Ángel David. Precioso. Hermoso. Bebé: Lamento decirte que no hay ningún shadow banning. La gente simplemente ya no mira tus basuras de vídeos. 24 millones de suscriptores y tus vídeos rara vez superan los dos millones de vistas. Ni el 10% de tus suscriptores se molestan en ver tus mamadas. ¿Eso qué nos dice sobre tu canal?
Aquí sí no puedo opinar desde la experiencia, ya que tengo años que en mis cuentas de youtube me aseguré de bloquear el canal de Dross porque el algoritmo tenía la mala costumbre de de repente sugerírmelo, aún cuando yo ni remotamente había buscado algo relacionado a él y ya solo verlo en mi feed bastaba para arruinarme el día... por eso deben entender que estoy que me lleva la chingada a raíz de que por el drama de El monstruo roto, otra vez estoy viendo en mi feed videos que hablan, favorablemente, del perturbado.
Pero creo que a Dross se le podría aplicar algo que justo esta mañana vi que le comentaron a Dalas: el algoritmo de YouTube ya no es lo mismo que era hace 10 años, ese que favoreció que canales tan sosos como los de Dalas y Dross explotaran en popularidad, hoy en día el algoritmo premia las miniaturas y títulos que atraen y retienen nueva audiencia.
Dross ha estado usando el mismo tipo de miniaturas y títulos desde hace años, por eso, es más probable que el algoritmo ya no recomiende sus videos a nuevas audiencias porque no los encuentra interesantes para estas, a que de repente hay una conspiración en contra de Dross y lo shadow bannearon.
Podemos compararlo con Mr. Beast: el tipo se sigue manteniendo relevante porque comprendió el arte de hacer no solo miniaturas y títulos variados, sino también interesantes para atraer y retener nuevas audiencias.

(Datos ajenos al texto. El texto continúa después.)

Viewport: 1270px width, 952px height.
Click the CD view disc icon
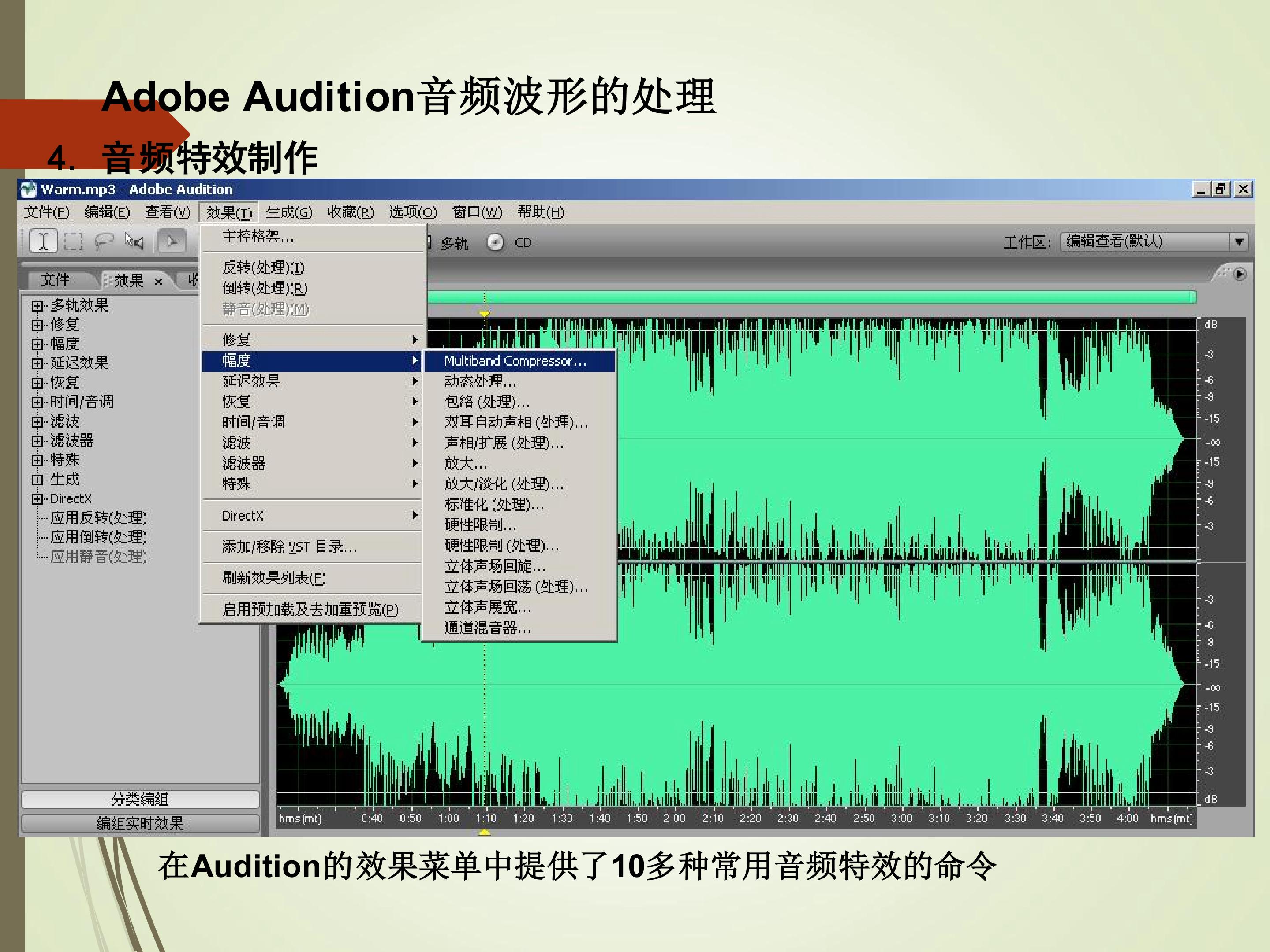[x=496, y=243]
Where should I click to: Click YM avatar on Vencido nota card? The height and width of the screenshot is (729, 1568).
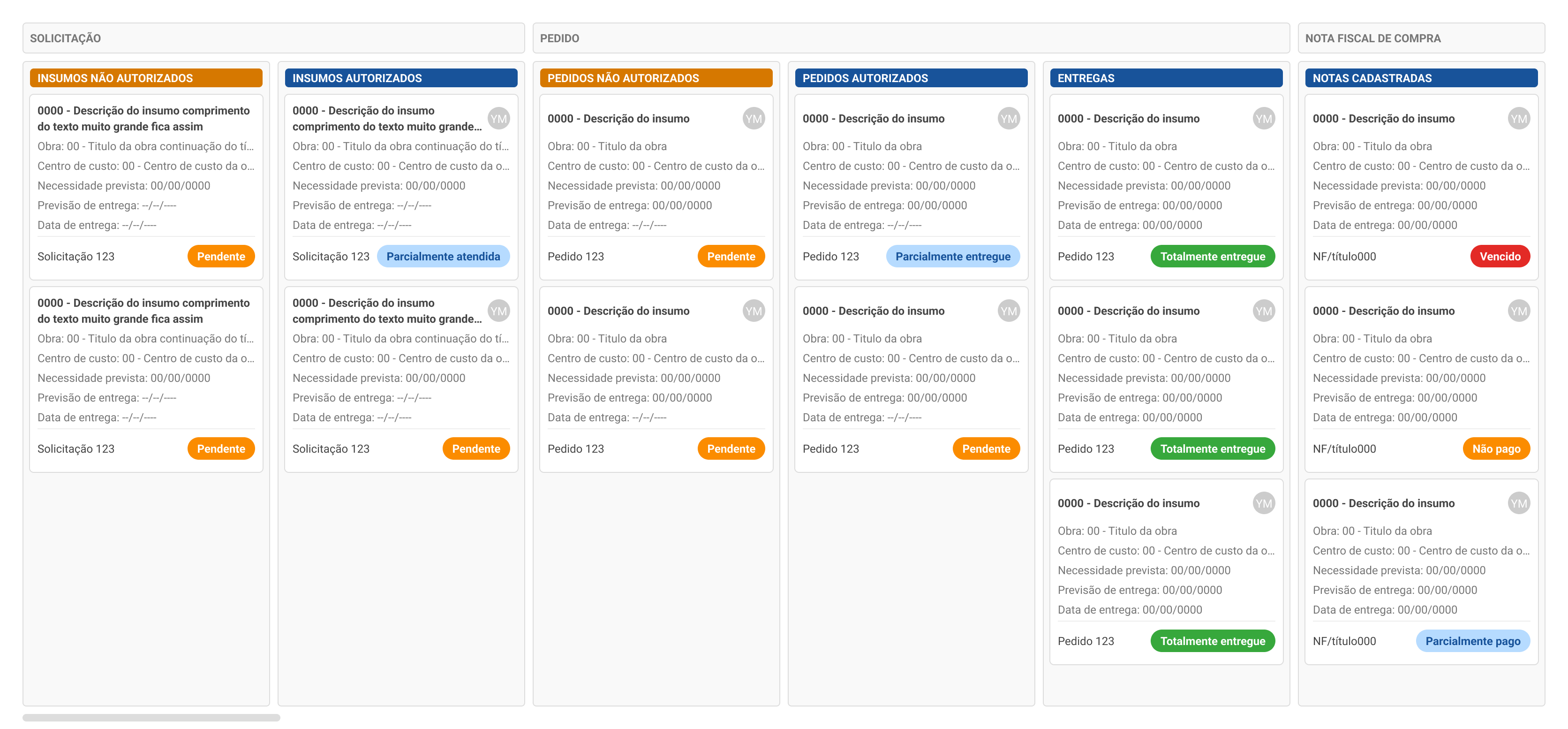click(x=1519, y=119)
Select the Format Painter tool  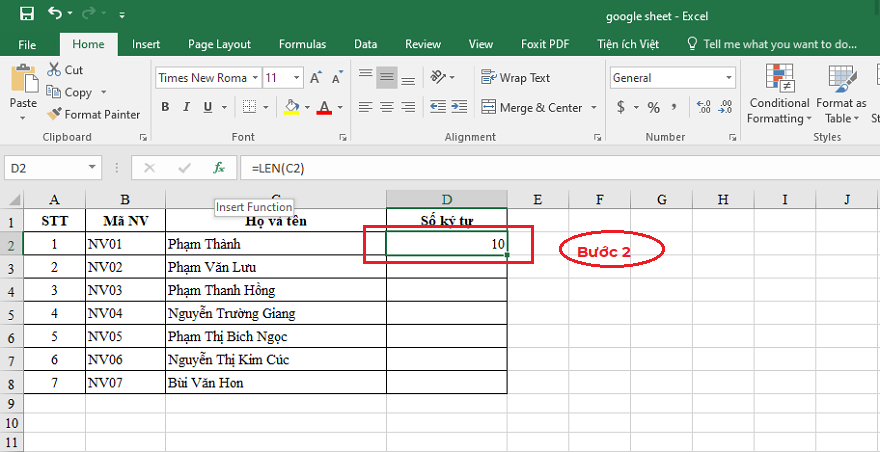pos(93,115)
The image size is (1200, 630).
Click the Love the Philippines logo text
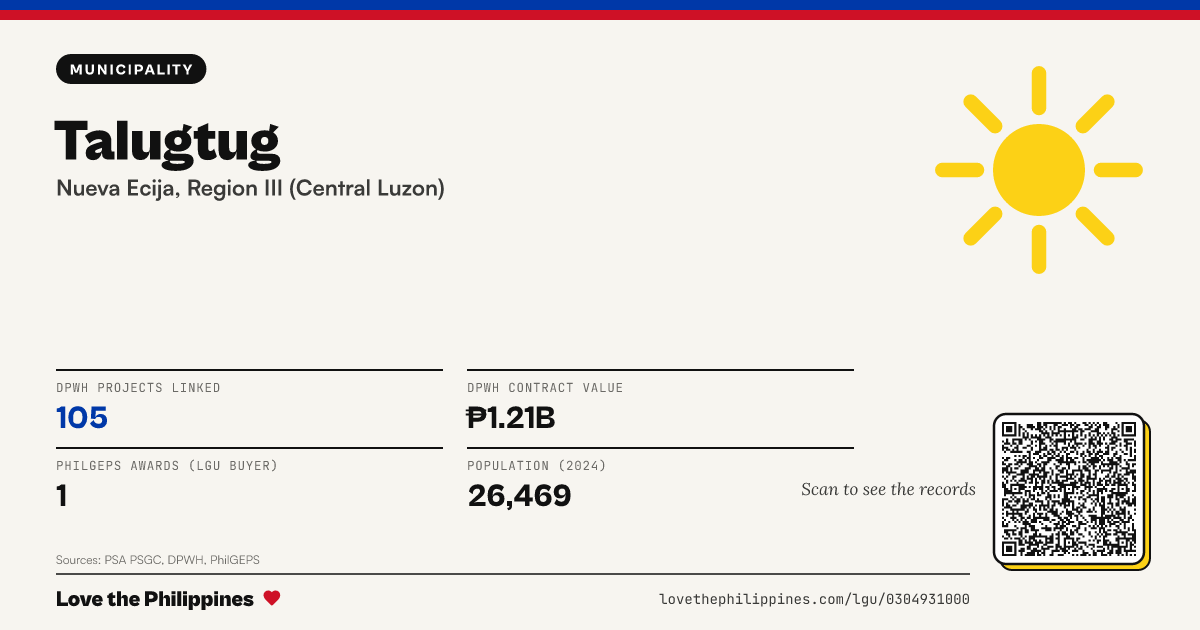click(155, 599)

Y desde luego, también está lo que ya hemos comentado: que es más probable que en un día normal para Dross, la gente que mira su canal está entre gente que lo ve por costumbre, gente que pone videos de miedo como ruido de fondo y, cómo no, bots, cantidades que no llegan ni al 10% de los 24 millones de suscriptores que tan felizmente presume siempre que puede, como el más grande logro de su patética y aburrida existencia.